ここで目覚しい発展があったのですね。
これには驚くばかりです。
土佐藩における郷士制度
郷士は、基本的には在郷武士であり、土佐藩においては下士の上位に位置づけられていた。関ヶ原の戦い以前の旧領主である、長宗我部氏遺臣の一領具足の系譜を引く者が多く、慶長18年(1613年)香美郡山田村の開発で取り立てられた慶長郷士がこの制度の端緒となり、その後、新田等の開発を行う度に取り立てられてきた。これらは、長宗我部遺臣の不満を解消し、軍事要員として土佐藩の正式な体制に組み込むとともに、新田開発による増収を狙ったものであった。(徳川幕府は、大名統制策として様々な普請を外様大名を中心に請け負わせており、また、地理的条件から土佐藩の江戸参勤に掛かる費用も莫大であったことから、土佐藩では早くから増収策に熱心であった。)なお、郷士一人当たりの開発許可面積は、だいたい3町程であった。

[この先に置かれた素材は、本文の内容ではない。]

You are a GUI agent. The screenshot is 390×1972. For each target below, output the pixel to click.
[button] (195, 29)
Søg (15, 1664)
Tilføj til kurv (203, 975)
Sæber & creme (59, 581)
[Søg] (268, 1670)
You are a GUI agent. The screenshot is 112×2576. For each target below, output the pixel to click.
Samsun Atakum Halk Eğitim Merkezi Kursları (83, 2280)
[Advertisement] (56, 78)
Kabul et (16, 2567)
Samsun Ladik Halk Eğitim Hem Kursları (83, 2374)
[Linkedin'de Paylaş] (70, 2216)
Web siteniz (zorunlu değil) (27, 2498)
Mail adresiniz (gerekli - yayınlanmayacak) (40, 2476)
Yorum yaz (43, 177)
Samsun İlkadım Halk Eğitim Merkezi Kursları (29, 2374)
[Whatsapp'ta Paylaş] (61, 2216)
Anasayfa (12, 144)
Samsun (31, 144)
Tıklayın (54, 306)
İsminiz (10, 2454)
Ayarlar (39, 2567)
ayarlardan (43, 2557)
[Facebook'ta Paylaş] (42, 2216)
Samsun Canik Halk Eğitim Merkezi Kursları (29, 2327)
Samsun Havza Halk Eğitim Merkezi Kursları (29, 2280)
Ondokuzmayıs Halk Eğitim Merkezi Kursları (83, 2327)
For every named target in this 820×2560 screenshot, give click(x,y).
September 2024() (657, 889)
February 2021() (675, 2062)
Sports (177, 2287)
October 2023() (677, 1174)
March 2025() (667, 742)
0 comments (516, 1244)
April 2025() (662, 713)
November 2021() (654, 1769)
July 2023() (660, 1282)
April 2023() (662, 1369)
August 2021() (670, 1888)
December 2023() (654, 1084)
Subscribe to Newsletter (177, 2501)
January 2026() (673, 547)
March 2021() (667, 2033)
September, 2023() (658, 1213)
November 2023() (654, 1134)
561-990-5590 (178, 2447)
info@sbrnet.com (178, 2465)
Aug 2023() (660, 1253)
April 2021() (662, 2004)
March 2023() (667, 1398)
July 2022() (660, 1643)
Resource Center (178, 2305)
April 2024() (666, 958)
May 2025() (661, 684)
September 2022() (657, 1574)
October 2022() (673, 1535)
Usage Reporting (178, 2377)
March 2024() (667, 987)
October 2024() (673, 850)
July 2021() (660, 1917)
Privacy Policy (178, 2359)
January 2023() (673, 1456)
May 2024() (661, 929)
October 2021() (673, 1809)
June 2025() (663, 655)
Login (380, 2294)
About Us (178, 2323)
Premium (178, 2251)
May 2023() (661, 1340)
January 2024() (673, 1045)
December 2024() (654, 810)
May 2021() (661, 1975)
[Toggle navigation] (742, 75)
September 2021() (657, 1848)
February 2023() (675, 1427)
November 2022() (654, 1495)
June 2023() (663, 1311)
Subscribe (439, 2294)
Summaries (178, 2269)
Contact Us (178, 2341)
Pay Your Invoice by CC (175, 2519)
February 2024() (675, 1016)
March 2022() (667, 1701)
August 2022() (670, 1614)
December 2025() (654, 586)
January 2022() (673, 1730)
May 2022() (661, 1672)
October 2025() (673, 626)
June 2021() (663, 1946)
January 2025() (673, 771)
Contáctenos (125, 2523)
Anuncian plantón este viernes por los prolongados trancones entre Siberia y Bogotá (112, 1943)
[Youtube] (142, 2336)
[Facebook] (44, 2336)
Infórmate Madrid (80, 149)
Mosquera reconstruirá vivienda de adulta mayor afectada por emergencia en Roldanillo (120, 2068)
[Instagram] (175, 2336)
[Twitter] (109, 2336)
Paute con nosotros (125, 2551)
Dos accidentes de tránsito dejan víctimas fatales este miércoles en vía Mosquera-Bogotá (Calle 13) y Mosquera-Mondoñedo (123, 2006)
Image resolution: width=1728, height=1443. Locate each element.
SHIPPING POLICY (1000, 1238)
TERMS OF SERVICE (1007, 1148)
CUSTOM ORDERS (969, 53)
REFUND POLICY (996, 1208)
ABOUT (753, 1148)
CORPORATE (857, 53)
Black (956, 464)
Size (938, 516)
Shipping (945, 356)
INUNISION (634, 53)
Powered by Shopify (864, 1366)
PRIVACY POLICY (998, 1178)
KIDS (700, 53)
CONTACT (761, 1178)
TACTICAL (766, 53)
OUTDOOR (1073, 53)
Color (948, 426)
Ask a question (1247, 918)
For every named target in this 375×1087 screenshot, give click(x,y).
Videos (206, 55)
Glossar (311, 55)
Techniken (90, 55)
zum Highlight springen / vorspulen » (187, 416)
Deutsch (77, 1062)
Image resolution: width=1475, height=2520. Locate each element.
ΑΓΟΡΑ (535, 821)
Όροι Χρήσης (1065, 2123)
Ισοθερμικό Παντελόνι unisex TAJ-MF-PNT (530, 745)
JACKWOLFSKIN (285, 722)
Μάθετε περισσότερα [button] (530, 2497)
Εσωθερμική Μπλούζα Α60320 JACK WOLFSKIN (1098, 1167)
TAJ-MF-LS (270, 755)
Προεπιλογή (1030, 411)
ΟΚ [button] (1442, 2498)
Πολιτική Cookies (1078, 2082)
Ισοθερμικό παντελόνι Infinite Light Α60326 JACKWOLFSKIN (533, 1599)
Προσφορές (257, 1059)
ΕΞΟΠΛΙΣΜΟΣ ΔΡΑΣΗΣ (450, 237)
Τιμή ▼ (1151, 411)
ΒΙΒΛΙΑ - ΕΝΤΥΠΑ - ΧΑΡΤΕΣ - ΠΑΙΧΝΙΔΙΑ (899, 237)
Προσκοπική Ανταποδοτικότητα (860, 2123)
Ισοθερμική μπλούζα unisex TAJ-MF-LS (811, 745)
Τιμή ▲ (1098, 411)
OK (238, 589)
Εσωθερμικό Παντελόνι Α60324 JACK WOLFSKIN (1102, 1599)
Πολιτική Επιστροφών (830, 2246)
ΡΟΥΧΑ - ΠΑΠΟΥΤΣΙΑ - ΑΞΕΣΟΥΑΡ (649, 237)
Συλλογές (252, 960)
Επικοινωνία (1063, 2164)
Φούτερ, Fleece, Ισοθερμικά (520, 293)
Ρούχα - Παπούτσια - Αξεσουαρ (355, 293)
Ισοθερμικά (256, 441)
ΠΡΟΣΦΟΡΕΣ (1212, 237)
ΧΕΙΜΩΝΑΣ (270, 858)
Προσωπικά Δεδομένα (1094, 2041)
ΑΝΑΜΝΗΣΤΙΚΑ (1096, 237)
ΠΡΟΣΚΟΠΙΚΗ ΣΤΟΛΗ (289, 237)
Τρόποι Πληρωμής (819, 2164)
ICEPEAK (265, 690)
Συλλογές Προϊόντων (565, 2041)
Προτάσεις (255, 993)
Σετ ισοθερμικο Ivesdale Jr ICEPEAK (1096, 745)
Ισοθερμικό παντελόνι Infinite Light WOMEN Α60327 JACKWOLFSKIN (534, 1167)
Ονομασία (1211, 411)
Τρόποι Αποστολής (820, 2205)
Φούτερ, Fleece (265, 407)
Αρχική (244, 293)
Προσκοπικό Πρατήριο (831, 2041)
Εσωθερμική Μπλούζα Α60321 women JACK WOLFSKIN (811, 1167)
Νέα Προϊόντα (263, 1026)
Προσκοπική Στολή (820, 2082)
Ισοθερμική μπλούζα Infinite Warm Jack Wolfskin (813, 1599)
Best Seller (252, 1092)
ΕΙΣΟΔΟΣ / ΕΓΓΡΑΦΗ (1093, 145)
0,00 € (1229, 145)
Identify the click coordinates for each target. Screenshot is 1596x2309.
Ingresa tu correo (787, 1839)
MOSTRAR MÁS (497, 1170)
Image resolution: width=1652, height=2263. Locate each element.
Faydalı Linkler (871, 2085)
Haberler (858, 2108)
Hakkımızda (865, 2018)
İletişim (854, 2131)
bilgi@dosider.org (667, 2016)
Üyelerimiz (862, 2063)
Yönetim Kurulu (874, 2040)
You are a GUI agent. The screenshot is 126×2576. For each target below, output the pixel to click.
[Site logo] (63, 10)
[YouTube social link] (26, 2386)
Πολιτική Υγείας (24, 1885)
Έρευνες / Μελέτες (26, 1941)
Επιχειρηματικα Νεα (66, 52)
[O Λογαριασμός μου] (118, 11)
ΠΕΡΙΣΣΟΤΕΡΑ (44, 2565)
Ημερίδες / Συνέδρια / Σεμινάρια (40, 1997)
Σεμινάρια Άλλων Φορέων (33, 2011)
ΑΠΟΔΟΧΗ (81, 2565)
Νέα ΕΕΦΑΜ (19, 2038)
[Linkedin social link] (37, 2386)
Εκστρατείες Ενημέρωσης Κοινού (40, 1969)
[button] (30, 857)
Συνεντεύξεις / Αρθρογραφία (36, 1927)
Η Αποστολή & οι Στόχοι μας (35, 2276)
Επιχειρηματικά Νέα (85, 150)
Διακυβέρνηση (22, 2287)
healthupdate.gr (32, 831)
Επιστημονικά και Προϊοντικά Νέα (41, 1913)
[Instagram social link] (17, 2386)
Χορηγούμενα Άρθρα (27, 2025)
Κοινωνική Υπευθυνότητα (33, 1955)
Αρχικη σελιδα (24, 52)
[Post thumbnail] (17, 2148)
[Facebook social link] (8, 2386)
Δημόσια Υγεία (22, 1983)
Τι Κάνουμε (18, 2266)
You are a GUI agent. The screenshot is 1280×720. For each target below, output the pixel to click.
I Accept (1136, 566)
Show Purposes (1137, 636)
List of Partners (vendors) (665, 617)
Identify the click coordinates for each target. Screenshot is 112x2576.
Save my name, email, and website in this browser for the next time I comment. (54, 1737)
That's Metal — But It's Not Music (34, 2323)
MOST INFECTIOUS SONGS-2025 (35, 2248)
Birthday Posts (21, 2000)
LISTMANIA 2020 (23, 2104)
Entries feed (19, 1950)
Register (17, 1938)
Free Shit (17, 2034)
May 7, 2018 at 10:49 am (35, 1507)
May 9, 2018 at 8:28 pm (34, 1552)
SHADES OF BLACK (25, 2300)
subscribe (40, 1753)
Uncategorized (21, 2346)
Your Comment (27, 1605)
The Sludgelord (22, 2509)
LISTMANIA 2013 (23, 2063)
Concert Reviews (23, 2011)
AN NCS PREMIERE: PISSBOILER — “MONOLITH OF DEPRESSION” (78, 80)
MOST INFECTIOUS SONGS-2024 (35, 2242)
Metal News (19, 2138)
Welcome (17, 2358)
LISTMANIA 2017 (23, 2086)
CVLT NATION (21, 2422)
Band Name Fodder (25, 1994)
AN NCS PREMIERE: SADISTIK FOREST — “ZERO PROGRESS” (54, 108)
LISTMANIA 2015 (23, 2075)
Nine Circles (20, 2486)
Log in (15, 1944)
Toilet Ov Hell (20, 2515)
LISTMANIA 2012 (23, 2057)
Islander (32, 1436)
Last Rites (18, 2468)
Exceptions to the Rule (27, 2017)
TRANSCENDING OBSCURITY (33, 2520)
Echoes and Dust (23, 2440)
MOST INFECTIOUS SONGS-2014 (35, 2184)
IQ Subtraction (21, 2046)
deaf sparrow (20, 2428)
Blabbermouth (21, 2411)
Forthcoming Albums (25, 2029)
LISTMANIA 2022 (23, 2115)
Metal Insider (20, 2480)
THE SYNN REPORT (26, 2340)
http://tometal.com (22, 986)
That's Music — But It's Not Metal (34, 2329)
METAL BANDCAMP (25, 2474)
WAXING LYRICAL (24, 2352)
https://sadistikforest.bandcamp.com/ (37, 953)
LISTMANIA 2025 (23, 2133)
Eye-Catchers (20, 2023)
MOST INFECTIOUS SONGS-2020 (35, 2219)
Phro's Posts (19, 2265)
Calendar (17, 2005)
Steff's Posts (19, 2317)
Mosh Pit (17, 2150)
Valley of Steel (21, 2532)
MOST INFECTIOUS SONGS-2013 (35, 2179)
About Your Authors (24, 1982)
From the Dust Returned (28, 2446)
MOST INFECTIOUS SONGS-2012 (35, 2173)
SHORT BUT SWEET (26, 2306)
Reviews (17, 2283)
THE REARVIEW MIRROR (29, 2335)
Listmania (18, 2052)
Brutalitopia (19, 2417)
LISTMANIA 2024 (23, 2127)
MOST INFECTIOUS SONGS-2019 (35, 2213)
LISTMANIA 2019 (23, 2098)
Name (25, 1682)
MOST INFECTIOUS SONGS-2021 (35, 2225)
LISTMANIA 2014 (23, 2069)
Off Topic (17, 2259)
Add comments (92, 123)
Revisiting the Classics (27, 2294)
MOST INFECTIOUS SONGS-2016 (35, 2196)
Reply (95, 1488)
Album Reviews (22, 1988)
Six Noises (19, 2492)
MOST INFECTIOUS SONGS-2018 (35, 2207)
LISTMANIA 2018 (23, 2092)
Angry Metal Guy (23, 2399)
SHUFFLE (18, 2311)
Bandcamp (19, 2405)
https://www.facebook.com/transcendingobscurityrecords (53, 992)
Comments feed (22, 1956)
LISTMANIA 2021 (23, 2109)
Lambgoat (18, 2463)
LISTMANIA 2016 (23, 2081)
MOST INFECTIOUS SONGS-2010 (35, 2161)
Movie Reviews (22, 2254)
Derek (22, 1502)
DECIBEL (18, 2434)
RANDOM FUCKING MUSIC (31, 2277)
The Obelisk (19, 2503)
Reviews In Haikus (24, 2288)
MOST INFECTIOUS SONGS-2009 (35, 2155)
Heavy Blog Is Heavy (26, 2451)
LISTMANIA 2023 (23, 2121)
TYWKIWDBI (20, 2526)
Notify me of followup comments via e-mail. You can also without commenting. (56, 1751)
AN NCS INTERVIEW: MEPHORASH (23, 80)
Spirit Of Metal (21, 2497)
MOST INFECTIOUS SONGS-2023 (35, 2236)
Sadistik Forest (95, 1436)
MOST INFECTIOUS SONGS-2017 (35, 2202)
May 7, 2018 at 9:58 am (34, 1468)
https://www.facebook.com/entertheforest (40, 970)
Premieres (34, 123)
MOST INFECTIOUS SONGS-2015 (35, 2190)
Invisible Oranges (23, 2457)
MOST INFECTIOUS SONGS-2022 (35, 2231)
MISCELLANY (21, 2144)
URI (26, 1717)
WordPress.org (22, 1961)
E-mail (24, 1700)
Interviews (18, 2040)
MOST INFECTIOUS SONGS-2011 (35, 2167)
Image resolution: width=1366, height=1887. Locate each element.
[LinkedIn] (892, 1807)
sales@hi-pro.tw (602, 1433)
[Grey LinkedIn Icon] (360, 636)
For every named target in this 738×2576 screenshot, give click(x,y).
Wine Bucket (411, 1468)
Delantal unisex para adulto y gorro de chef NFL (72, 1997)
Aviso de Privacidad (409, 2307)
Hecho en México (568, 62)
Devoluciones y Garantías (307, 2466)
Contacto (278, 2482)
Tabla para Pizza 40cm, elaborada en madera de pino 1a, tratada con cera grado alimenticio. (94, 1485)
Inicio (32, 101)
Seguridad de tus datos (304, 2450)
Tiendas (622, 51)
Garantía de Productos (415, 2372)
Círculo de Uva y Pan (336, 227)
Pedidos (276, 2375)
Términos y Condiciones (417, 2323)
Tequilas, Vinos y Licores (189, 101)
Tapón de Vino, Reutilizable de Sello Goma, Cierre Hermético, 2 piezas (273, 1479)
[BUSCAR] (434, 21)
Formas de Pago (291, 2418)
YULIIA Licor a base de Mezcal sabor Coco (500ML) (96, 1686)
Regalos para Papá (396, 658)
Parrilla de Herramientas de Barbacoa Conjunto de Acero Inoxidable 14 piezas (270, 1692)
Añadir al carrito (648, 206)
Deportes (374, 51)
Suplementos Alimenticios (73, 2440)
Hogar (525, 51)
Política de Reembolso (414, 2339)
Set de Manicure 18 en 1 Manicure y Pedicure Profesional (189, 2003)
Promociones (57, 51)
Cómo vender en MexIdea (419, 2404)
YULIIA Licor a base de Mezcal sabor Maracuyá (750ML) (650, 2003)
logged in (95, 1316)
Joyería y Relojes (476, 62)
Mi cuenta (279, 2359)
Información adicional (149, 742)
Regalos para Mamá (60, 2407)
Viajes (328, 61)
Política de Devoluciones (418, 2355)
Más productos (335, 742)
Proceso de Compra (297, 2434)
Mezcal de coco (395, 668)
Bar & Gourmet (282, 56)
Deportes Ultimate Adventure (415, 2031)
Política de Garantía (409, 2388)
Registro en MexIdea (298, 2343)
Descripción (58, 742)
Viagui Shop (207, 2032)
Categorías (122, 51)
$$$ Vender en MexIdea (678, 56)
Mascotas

時代が進み、江戸時代中期には商品経済が農村部まで浸透し始める。すると、困窮苦からか、生活のために郷士の身分を譲渡するようになった。当初は武士身分の者への譲渡(このケースは耕作地の売却が主)であったが、しだいに、豪農・豪商が郷士株を買って、郷士となる者が現れている(郷士の多様化)。
元禄期には郷士も公役につくことが出来るようになり、下級役人として活躍する者も出てきた。幕末には郷士総数は800人を数えた。内、370人が大組と呼ばれ、おのおのが家老に属しており、御預郷士とよばれた。残り430人が小組と呼ばれ6隊を構成し、駆付郷士として、非常時に規定の場所で海防に従事していた。
なお、多くの郷士が農村や山間部に居住していたが、上士(土佐藩の山内系藩士)居住地である郭中以外の上町・下町に居住する者もいたようである(→坂本龍馬の家が一例である。)
土佐藩の石高
16世紀末、太閤検地の際に長宗我部氏が届け出た土佐国の石高は9万8千石に過ぎなかった。山内一豊は土佐入国後石高を算定しなおし、慶長10年(1605年)に幕府に届け出た石高が20万2千6百石余りであった。その後元和元年(1615年)に阿波徳島藩が淡路国を加増されて17万石余から25万7千石となると、それに対抗したかのように25万7千余石を申告した。これは、本来石高を高く申告すると幕府による大工事などで供出する人夫の数が多くなるにもかかわらず、四国一の石高を持つ大名家であろうとした山内家中の見栄が原因である。ただし、幕府はこの山内家の申告石高を認めず、幕府からの朱印状の表高には、土佐藩の石高は20万2千6百石余のままであった。その後開発が進み、明治3年(1870年)の廃藩置県前には本田地高とほぼ同規模の新田があり、本・新田の合計は49万4千石余に達していた。なお、よくいわれる24万2千石というのは『武鑑』などに基づく俗聞である。